There is a growing evidence that our solar system has another Planet Nine or Planet X that is orbiting the Sun at a great distance.
Astronomer Scott S. Sheppard of the Carnegie Institution for Science in Washington and his team explained the orbital details of the planet, which they have nicknamed Goblin, while officially it is designated in 2015 as TG387.
The team took three years to figure out the orbit of the Planet, which is interesting. Their findings have been published in the Astronomical Journal.
Distanced at about 7.4 billion miles from the sun, or about 2.5 times farther away than Pluto, the planet’s most distant end of its elliptical, 40,000-year orbit, is nearly 70 times farther from the sun than Pluto.
However, TG387 remains far beyond the pull of the gravitation of Jupiter, Saturn, Uranus and Neptune, and astronomers have now discovered several bodies with such distant orbits.
In 2016, Michael Brown and Konstantin Batygin of the California Institute of Technology, originally predicted about an unseen planet, bigger than Earth yet smaller than Neptune. And it was named Planet Nine.
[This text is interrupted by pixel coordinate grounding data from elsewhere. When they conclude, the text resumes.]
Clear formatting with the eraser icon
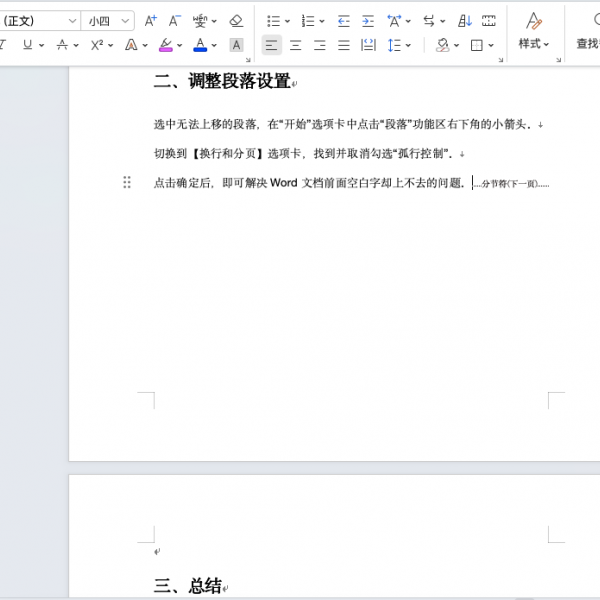Viewport: 600px width, 600px height. (x=236, y=20)
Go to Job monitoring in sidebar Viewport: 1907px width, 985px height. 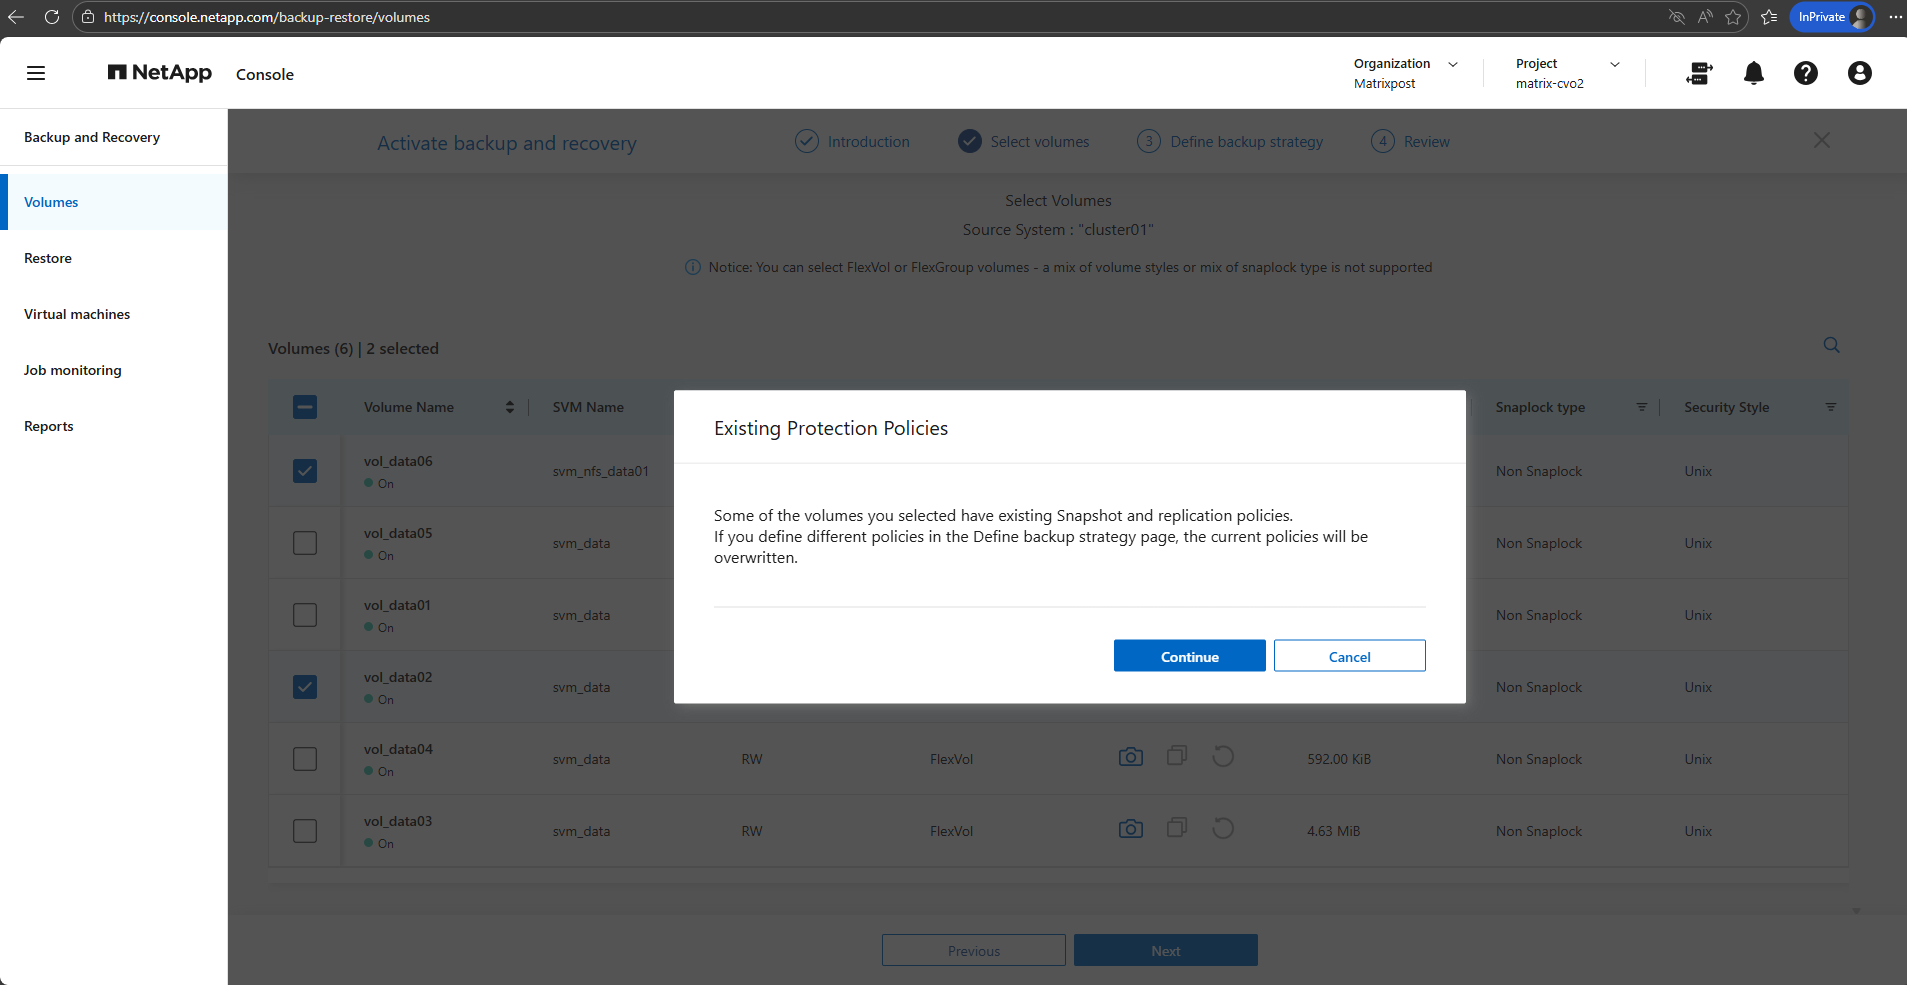point(73,370)
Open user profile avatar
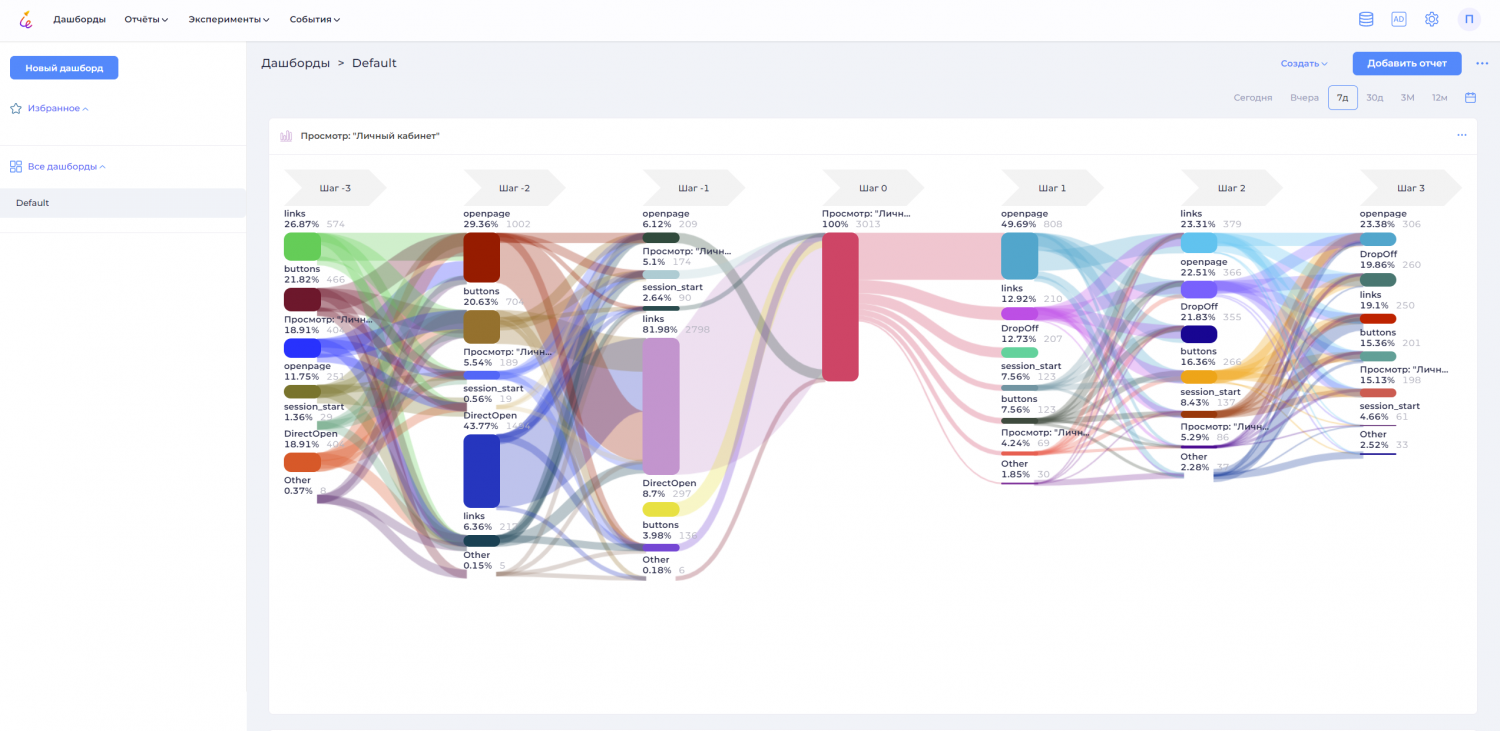This screenshot has height=731, width=1500. tap(1469, 19)
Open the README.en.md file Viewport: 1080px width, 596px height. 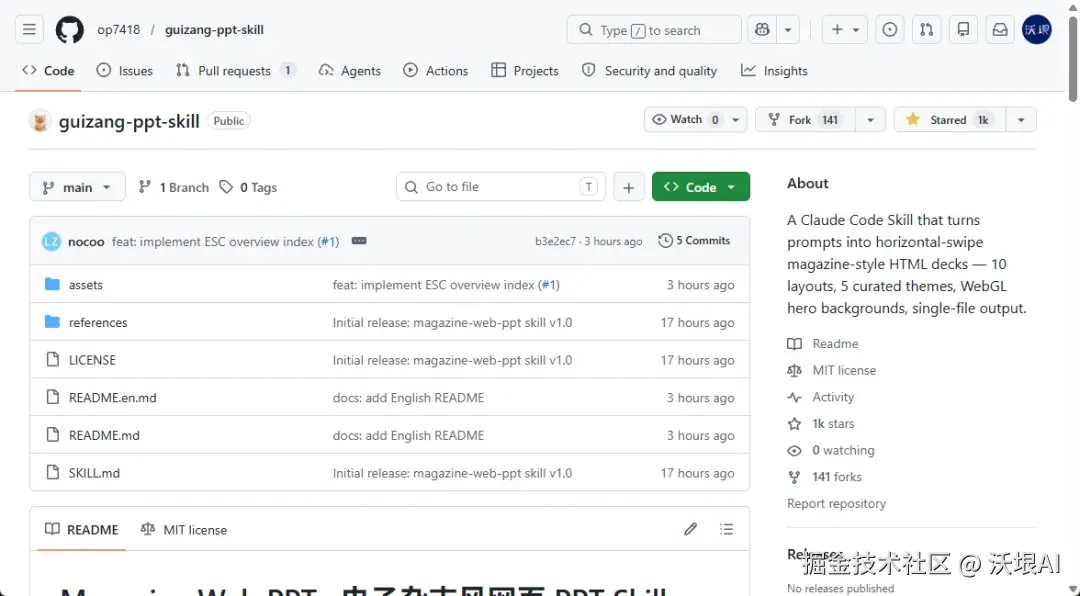[x=112, y=398]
Ann-Marie Madigan, an astronomer at the University of Colorado, has suggested that gravity from a massive ring of small worlds early in the solar system’s history could explain the distant orbits.
“This new object does look like it’s quite good for the Planet Nine theory,” Madigan said.
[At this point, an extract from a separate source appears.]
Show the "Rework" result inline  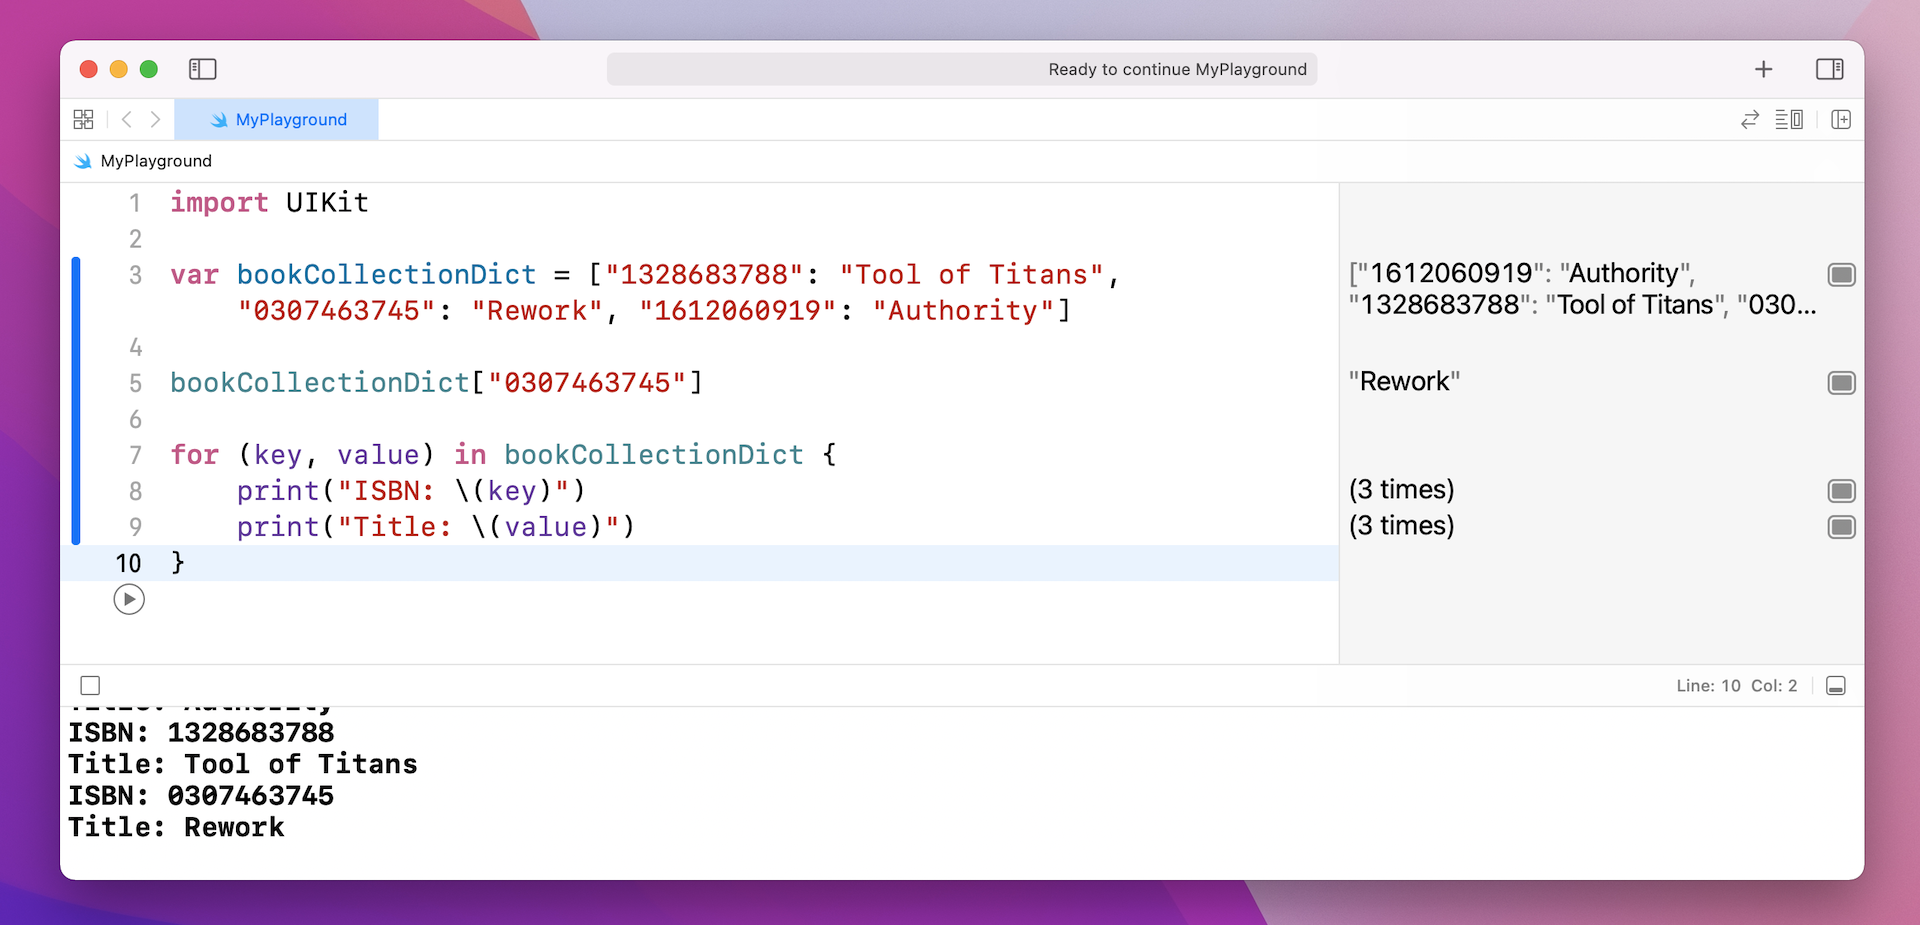coord(1841,383)
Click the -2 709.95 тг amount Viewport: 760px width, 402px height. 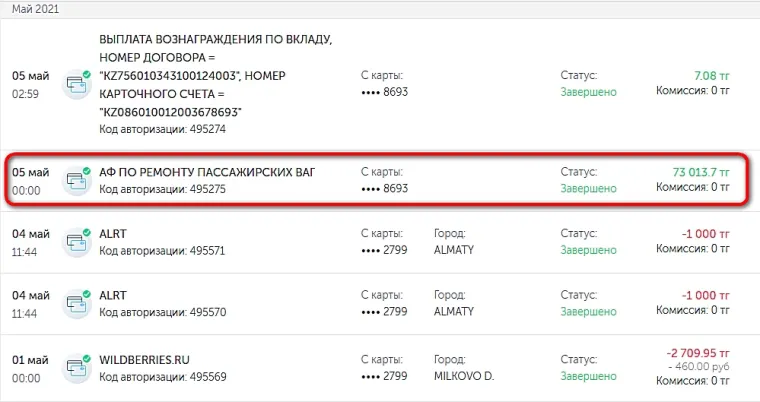pyautogui.click(x=697, y=354)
Dr. Brown, who is behind Pluto’s demotion as a dwarf planet, is currently leading the search for Planet Nine. “Mostly it’s just another piece that fits in the puzzle very nicely,” said Brown.
Unseen by any earth-based telescope, TG387 is extremely lucky to have been located. We think there are thousands of these, and most of them are too distant to detect,” said Sheppard.
The discovery of the new planet may now trigger conspiracy theorists to claim that it could be the Nibiru, a rogue planet lurking outside our solar system to enter any time to cause destruction.